Now we can rightfully question whether “finding Sand Creek” should have been a necessary condition to the NPS commemorating it. As Euro-Americans, we have an overly inflated sense of the importance of actual physical sites where something happened. If it was close to the massacre site, I’m not sure that it should have mattered much. But for the tribes, this process was infuriating. Bent said it was there so it was there. Period. Never mind the lack of physical evidence.

As a historian with a pretty conservative methodological viewpoint, this question of Bent’s memory as arbiter is a tough one, even if I know the historical background of why this is so. Fundamentally, do the Cheyennes have the right to determine the location of the massacre site based upon their cultural authority alone? If we accept that idea, do we also have to accept Native American claims that they have been in the Americas forever, Bering Land Bridge evidence notwithstanding? Or Mormon cosmology? Or the Creation story? In other words, does cultural cache and politics trump evidence, even when a history of very real oppression gives particular stories moral weight? There’s no easy answer. Similarly, to what extent do we as historians take oral traditions as evidence that holds the same weight as written or other forms of evidence? If we do take them as methodologically equal to other sources, what are the implications for the accuracy of the history? If we don’t, are we part of a larger racist and colonial project? Moreover, it’s not like the Cheyennes and Arapahoes necessarily see eye to eye, or for that matter the Northern Cheyenne and Southern Cheyenne. Some Cheyennes, including many of the most prominent involved in this struggle, denied the Arapahoes were even at Sand Creek in 1864. When they don’t agree, whose histories and ideas get prioritized? Does that the fact that a few Northern Cheyenne families took a particularly aggressive stance in this process mean their views receive the most attention? In this case it did. They did eventually find the site, not all that far from where Bent said it was. Late in the process, a cartographical study suggested at an irrigation ditch probably changed the channel of the creek at some point, which made it possible that Bent (and the Cheyennes) were right after all.

Kelman’s fascinating book is filled with issues like this. Campbell’s Sagebrush Rebellion-esque concerns about federal ownership of public lands gave the white landowners enormous power to determine the selling prices.
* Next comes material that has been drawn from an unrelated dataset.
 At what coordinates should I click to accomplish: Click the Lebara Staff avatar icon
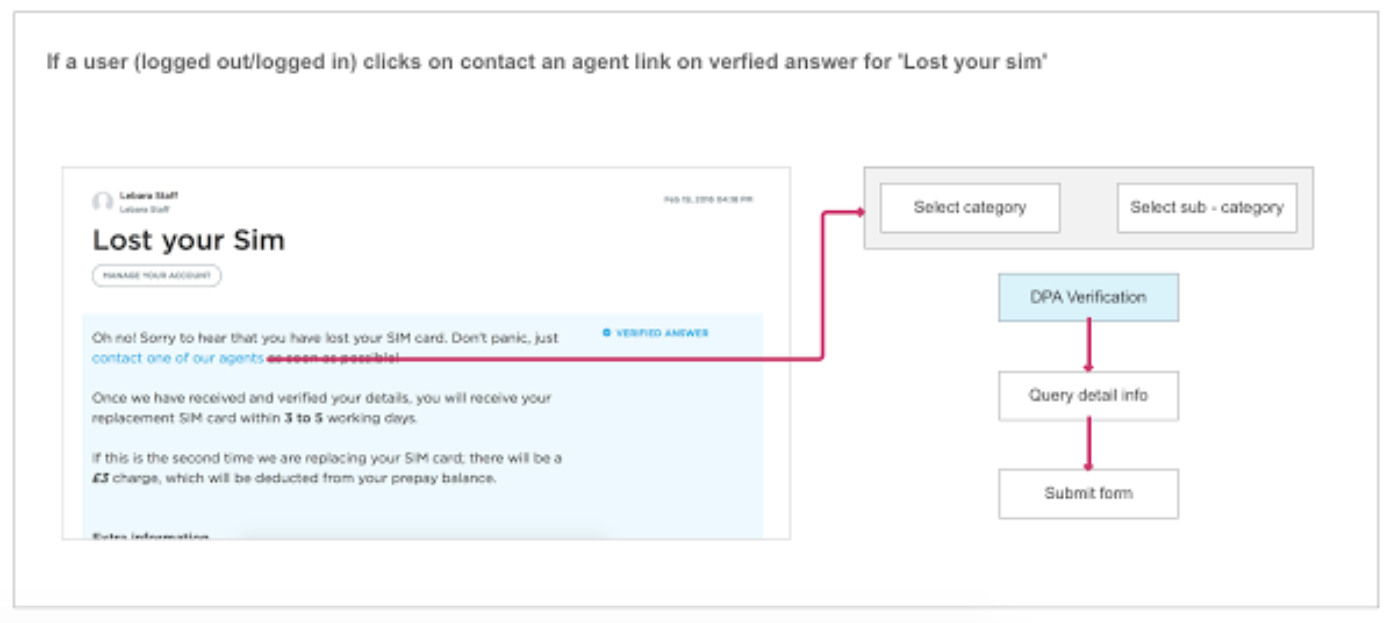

Colorado whites arguing amongst themselves over whether Sand Creek is a battle or a massacre or whether “political correctness” has taken over our triumphalist history. The sometimes bumbling though well-meaning actions of the NPS, unnecessarily alienating stakeholders through its top-down approach. There’s a lot to chew on in this tale.
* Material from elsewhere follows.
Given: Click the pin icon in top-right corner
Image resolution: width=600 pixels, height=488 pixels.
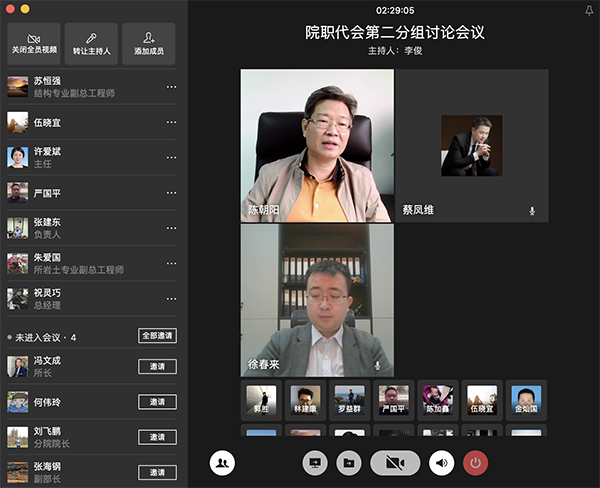Looking at the screenshot, I should click(587, 10).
In the end it came together. You can visit it today. That hardly means that relations between the Cheyennes and whites have improved. The installation of a Sand Creek exhibit at History Colorado has caused all sorts of headaches, despite the fact that the exhibit is so disturbing in its portrayal of Sand Creek that there’s a warning against kids going inside. But the Cheyennes still see the idea of state interpretation of their history, as sympathetic as it might be, as something extremely suspicious. Still, the fact that this got done shows, as Kelman states, “each of the interested parties understood that a commitment to remembering the past meant accepting the existence of multiple, sometimes even competing, recollections rather than a single, unified collective memory.” And really, we should probably take this stance with most of American history.
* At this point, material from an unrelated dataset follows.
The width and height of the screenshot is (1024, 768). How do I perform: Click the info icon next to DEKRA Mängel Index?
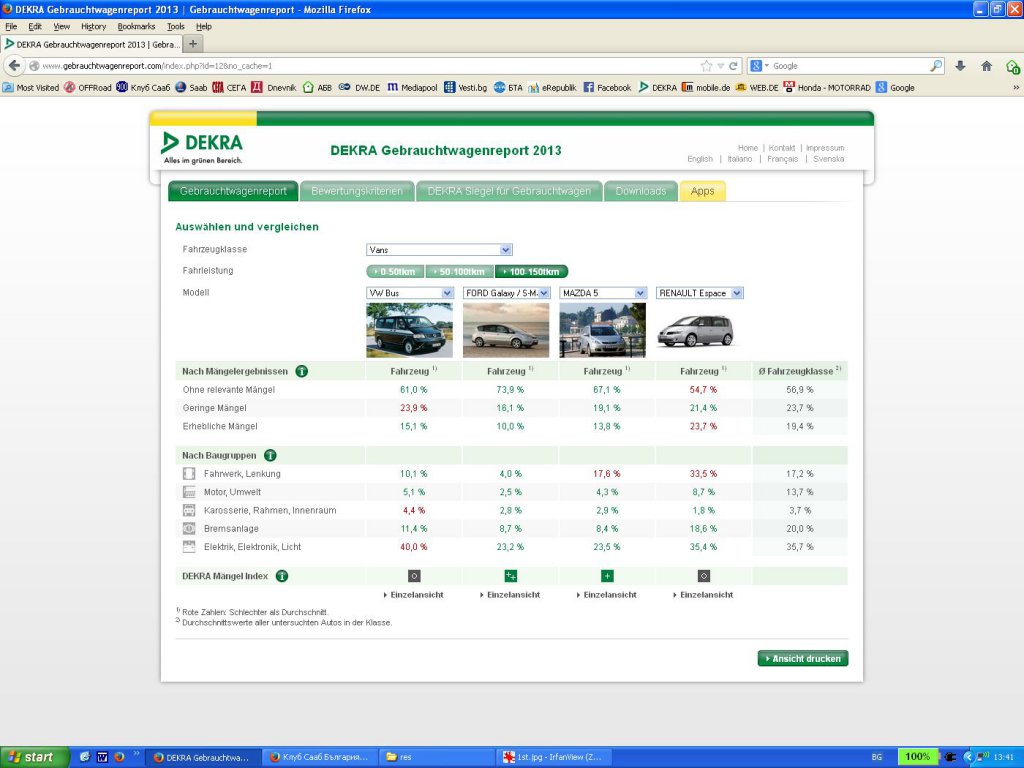click(282, 576)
In the end, the commemoration of Sand Creek should matter to all of us because these are unhealed scars that matter a great deal to a lot of Americans. We can’t just express white guilt about what our ancestors did 150 years ago and forget about it. For the Cheyenne and Arapaho and conservative whites in Colorado and a lot of people, these battles are still fresh and there’s no easy answers in even how to talk about them, not to mention officially memorialize them.

So buy a copy and try to figure out the politics of historical memory for yourself.